The rule states that any portion of PPP loans received because of “excess loan amount errors” must be repaid. However, the letter noted that PPP was established to provide fully guaranteed, forgivable loans to small businesses to meet payroll costs during the pandemic.

In addition, the letter points to the rapidly changing nature of PPP rules combined with many other factors leading to how “the smallest businesses, which are the least likely to have access to attorneys or accountants, would make good faith loan amount miscalculations.” The SBA estimates there are 304,384 PPP loans with excess loan amount errors of $3.775 billion - an average excess loan amount of $12,403.

The letter asks the SBA whether the agency can make these “excess loan amount errors” forgivable, or if a statutory change is needed. It concluded by stating that making these excess loan amounts forgivable “would represent the federal government making good on its promise to America’s small businesses that they’d receive full PPP loan forgiveness if loans were spent on forgivable uses. This would allow us to bring much-needed fairness to the final stage of PPP and ensure an equitable economic recovery from the pandemic.”

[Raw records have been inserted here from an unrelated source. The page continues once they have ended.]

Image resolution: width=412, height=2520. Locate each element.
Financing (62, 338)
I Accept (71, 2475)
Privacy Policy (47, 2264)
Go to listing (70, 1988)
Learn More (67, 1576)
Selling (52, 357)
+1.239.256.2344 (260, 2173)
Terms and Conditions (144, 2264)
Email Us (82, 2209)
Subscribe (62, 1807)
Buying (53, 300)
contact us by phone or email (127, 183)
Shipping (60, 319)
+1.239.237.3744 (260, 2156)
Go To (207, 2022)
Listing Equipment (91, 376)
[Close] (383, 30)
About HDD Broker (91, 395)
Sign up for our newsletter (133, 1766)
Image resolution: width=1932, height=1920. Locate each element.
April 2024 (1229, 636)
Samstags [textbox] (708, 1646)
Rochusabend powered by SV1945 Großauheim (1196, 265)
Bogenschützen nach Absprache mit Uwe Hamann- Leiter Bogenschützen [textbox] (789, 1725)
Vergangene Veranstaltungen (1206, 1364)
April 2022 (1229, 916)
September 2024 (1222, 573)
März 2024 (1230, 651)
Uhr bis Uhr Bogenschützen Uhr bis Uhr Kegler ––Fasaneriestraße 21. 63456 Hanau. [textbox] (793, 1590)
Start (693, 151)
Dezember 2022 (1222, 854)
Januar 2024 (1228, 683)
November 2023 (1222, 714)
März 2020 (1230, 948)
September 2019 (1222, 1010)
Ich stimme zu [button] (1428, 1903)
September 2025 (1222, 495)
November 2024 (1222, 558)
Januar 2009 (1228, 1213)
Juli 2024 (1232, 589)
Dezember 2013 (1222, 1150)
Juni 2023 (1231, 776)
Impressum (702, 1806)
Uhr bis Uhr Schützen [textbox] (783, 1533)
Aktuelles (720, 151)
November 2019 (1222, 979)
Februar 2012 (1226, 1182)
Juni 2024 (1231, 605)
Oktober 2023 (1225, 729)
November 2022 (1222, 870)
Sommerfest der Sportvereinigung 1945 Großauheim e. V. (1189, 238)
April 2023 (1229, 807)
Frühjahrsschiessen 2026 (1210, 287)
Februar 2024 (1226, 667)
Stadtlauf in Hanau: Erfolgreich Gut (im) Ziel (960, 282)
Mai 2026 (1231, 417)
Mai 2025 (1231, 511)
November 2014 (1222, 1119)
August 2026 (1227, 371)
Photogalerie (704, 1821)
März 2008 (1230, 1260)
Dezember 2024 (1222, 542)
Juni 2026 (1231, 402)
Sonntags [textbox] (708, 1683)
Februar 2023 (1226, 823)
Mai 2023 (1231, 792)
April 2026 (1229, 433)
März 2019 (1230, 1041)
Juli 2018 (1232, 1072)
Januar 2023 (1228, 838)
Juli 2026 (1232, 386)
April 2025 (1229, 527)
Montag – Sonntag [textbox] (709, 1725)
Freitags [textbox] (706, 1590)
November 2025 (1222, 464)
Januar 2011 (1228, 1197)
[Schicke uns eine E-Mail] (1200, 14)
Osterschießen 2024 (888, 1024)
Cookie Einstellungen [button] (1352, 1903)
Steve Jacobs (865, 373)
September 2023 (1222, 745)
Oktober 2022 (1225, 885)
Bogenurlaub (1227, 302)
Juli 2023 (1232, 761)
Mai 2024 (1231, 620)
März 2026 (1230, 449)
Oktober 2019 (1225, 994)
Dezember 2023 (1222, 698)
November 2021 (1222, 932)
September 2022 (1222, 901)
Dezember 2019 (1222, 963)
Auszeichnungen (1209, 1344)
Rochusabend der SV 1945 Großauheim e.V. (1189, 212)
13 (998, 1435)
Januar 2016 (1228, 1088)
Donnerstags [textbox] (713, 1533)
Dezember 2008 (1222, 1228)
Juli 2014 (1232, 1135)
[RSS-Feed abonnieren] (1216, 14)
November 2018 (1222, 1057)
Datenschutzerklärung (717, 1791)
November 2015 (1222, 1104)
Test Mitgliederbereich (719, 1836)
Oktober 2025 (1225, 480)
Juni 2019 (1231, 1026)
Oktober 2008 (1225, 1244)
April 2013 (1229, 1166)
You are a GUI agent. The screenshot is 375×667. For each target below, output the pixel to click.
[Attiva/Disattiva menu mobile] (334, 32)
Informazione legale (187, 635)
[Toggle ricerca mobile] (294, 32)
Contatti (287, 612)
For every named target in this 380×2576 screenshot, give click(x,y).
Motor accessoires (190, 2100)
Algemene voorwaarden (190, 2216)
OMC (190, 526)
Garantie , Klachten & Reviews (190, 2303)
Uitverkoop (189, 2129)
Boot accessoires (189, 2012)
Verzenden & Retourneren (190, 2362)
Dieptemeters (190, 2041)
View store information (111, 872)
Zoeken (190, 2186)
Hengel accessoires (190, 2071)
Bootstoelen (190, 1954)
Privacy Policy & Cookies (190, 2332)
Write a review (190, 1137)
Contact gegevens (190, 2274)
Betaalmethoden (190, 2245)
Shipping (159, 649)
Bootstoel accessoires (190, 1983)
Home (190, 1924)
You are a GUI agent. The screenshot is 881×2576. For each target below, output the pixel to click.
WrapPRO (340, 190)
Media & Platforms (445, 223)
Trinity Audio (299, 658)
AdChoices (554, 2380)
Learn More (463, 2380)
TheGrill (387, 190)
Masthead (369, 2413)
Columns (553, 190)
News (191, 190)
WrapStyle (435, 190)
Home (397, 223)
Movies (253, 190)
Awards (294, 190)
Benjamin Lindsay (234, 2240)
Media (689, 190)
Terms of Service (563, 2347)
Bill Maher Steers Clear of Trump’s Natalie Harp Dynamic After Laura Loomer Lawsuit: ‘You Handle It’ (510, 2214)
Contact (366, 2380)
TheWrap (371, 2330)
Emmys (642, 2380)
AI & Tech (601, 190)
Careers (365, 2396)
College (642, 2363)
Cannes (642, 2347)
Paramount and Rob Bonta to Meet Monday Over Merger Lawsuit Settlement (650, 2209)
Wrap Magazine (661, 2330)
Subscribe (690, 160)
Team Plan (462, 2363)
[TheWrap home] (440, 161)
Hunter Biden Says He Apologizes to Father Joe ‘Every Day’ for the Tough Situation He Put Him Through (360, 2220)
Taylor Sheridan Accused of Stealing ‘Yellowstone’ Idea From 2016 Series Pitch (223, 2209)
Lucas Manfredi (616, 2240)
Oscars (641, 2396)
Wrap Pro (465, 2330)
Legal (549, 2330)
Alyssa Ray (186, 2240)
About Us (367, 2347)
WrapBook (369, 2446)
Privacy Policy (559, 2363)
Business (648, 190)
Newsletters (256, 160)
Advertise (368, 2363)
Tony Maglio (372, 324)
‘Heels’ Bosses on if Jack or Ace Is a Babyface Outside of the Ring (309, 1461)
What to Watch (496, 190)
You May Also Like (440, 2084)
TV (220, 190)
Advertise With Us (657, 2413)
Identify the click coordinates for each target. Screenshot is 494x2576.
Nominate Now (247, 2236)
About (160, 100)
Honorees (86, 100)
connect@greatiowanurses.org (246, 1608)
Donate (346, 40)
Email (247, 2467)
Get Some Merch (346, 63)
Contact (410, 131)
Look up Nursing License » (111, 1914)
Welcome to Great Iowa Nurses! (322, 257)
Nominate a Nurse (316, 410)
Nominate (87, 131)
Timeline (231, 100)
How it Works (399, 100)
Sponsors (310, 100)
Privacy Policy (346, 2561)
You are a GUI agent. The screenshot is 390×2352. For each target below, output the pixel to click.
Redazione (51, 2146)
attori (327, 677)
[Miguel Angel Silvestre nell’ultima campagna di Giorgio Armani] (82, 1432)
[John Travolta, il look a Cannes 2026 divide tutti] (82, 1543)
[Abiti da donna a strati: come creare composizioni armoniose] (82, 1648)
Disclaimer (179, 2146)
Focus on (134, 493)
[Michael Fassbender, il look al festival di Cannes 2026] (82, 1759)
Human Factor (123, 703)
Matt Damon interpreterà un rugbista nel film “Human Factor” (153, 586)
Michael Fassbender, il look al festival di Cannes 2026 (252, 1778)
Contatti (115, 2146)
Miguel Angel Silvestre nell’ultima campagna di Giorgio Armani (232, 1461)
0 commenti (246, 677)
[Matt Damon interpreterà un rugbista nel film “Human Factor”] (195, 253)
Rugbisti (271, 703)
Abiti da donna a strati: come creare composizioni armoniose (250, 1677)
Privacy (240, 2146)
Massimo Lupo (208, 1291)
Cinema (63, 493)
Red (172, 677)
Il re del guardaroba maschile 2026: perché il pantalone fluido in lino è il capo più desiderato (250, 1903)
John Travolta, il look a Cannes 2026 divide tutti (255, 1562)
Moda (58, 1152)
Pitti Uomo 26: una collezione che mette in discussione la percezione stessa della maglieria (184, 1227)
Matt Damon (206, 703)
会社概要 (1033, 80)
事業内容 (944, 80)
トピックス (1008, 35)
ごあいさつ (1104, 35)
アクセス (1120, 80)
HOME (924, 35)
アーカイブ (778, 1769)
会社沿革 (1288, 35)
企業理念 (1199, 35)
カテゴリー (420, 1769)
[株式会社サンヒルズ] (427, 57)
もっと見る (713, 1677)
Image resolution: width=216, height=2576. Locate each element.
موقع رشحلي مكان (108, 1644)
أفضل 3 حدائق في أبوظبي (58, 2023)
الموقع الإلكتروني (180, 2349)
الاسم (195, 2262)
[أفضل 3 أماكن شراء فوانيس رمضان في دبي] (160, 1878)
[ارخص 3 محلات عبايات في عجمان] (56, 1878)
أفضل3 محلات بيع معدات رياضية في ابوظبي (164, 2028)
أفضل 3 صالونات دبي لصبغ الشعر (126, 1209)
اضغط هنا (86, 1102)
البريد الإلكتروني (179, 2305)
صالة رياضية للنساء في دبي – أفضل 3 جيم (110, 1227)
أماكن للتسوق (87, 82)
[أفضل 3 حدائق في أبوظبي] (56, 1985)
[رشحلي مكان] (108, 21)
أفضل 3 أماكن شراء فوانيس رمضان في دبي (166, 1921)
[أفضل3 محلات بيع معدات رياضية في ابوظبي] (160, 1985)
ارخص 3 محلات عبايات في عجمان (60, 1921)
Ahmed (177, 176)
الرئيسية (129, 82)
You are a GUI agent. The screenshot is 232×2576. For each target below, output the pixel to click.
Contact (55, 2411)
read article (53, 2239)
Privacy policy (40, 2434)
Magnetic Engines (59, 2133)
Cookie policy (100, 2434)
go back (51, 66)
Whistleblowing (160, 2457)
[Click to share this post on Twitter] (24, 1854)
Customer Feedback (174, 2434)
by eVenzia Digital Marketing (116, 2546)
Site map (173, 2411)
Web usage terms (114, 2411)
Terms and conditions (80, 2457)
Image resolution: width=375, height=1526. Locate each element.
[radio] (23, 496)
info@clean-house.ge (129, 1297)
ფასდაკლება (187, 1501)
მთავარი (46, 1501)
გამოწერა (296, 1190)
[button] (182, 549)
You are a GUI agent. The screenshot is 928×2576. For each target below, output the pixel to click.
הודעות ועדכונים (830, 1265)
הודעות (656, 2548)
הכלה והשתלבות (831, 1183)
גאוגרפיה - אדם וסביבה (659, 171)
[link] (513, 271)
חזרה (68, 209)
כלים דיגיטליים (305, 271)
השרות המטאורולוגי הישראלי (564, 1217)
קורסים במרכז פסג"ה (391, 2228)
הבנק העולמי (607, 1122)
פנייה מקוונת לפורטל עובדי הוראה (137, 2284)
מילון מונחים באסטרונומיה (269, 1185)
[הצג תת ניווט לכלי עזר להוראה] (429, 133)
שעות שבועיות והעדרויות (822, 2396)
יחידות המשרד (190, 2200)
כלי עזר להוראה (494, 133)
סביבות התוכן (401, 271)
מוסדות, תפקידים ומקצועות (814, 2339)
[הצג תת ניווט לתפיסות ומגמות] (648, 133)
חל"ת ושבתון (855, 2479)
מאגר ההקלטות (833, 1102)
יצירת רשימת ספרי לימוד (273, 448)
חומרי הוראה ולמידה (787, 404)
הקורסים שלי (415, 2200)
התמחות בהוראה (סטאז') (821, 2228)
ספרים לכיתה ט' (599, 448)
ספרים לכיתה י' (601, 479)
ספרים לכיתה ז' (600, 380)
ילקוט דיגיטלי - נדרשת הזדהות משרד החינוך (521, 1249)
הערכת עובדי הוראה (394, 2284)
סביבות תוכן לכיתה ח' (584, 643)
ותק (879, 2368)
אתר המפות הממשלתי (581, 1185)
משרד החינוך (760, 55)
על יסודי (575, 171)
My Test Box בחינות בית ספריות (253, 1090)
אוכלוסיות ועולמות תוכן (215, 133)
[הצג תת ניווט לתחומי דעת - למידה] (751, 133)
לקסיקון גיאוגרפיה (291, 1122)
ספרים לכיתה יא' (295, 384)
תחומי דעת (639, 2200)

“NAFCU thanks Representative Houlahan and the other signers of the letter for their leadership in urging the SBA to revisit the ‘Good Faith Error’ rule and their ability to provide relief,” said NAFCU President and CEO Dan Berger. “As America’s small businesses, and the small financial institutions like credit unions that support them, continue to recover from the pandemic, they deserve a fair opportunity for equitable economic recovery originally promised by the SBA under the paycheck protection program, and not punishment for unintended errors.”

NAFCU discussed the PPP with the SBA in June and wrote to the House Small Business Committee on the topic in March.

The association will continue to engage Congress, the SBA, and federal financial regulators to advocate on behalf of credit unions.